Using an Edgar Allen Poe Poetry Corpus in order to generate new poetry.

    The first step is to download the corpus using the following code:

This file contains over 13,000 lines of poetry stored in a newline deliminated JSON format with a JSON object on each line. 
The followng code open's the file and stores each line of poetry as JSON objects as a list called poetry_lines.

In [8]:
import gzip, json
poetry_lines = []
for line in open("poetry_poe.ndjson"):
    poetry_lines.append(json.loads(line.strip()))
    
len(poetry_lines)    

13455

We can look at a random sample of petry lines:

In [3]:
import random

In [4]:
random.sample(poetry_lines, 8)

[{'s': '"employed by us for several months as critic and subeditor.... He',
  'gid': '10031'},
 {'s': 'Never on our lips before;', 'gid': '2151'},
 {'s': 'Us to the field againe.', 'gid': '10031'},
 {'s': 'Cas.

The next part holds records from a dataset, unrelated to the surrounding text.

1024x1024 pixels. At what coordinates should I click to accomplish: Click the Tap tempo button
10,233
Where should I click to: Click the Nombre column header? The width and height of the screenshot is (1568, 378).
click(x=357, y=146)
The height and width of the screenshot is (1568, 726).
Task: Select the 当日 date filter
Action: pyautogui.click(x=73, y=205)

Why, sir, the Earl Politian.', 'gid': '2151'},
 {'s': 'canvas, an intensity of intolerable awe, no shadow of which felt',
  'gid': '932'},
 {'s': 'Yet let me not be misapprehended. The undue, earnest, and morbid',
  'gid': '2148'},
 {'s': 'intense mental collectedness and concentration to which I have',
  'gid': '932'},
 {'s': 'From the wild energy of wanton haste', 'gid': '2151'}]

Allison Parrish stored these lines of poetry in JSON format using 's' as the key with the lines of poetry, and 'gid' as the key containing the Project Gutenberg ID of the file which allows us to look up the title of the book of poetry and the author.

Markov Chain Text Generation:

    In order to generate a poem, we will use Markov chain text generation which uses statistical information on word co-occurrence based on the source text we are providing. In this case, this model will be built upon the three million lines of poetry stored in poetry_lines.

What are Markov Chains?

A Markov chain is a stochastic process that models sequences of events where the probabilty of each event depends on the previous event. In the case of our poetry generation, the probability of each word we see in the poem depends on what word comes before it. The model compares the probability of a word which follows the first one and results in a chain of words with each process performed on each word.

The visual below represents this process:
![image.png](attachment:image.png)

In Python, we will use the Markovify library in order to build and generate from Markov chain models.
Install with:

In [5]:
!pip install markovify



Import it:

In [6]:
import markovify

We will use a Markov chain to generate new lines of poetry from the Gutenberg Poetry Corpus deisgned by Allison Parrish. 
Since Markkovify requires text to be passed in as a string, we then create a large string with a sample of the poetry lines separated buy new lines:

In [9]:
big_poem = "\n".join([line['s'] for line in random.sample(poetry_lines, 13455)])

The sample can be of any size, but larger samples may take longer to run.

Build the model:

In [10]:
model = markovify.NewlineText(big_poem)

Then generate some lines:

In [11]:
for i in range(14):
    print(model.make_sentence())

Attend thee ever; and I even welcomed his presence as the Count Castiglione never
There was a very
This and more I sat divining, with my mother's milk I did lie,
And thus too, it happened, perhaps, that more of Sin,
Well!--I will think of it--I will not raise a hand all thy melody
Walked in beauty at my chamber door,
Seem'd earthly in the year,
On that side now, and now pulling therewith sturdily, he so cracked, and
And each separate dying ember wrought its ghost upon the ear, in Eyraco ,
I stand beneath the tamarind tree?
furnished here for evermore.
Ghastly grim and ancient Raven wandering from the wide and rigid bier low lies thy love,
In climes of the pale-faced moon.
No more, my lord, than I have been a beauteous dame beyond the sea!


We can further create a poem about a specific subject by filtering the poetry lines for lines contianing a specific word. For example, we can find each line which contains the word "god" and do so using a regular expression that finds the string "god" between teo word boundaries, without respect to case:

In [21]:
import re
god_lines = [line['s'] for line in poetry_lines if re.search(r'\bdark\b', line['s'], re.I)]
len(god_lines)

35

In [22]:
random.sample(god_lines, 8)

['Here sate he with his love--his dark eye bent',
 'ignorant errors of the dark ages of the church.--_Dr.',
 'In visions of the dark night',
 'In visions of the dark night',
 'of the gloomy furniture of the room--of the dark and tattered',
 'Here sate he with his love--his dark eye bent',
 'Are where thy dark eye glances,',
 '"Even this division," said I, "leaves me still in the dark."']

Using these lines containing the word "god" at least once, we can then train another Markov Chain Model to create a poem seemingly focused on this subject.

In [23]:
god_big_poem = "\n".join([line for line in random.sample(god_lines, 34)])

Build the model:

In [24]:
god_model = markovify.NewlineText(god_big_poem)

Generate some lines of poetry:

In [25]:
for i in range(5):
    print(god_model.make_sentence())

In visions of the gloomy furniture of the dark arch,
In visions of the dark the silent stream--
In visions of the gloomy furniture of the vaulted and fretted ceiling. Dark draperies
the recesses of the dark night
In visions of the gloomy furniture of the dark the silent stream--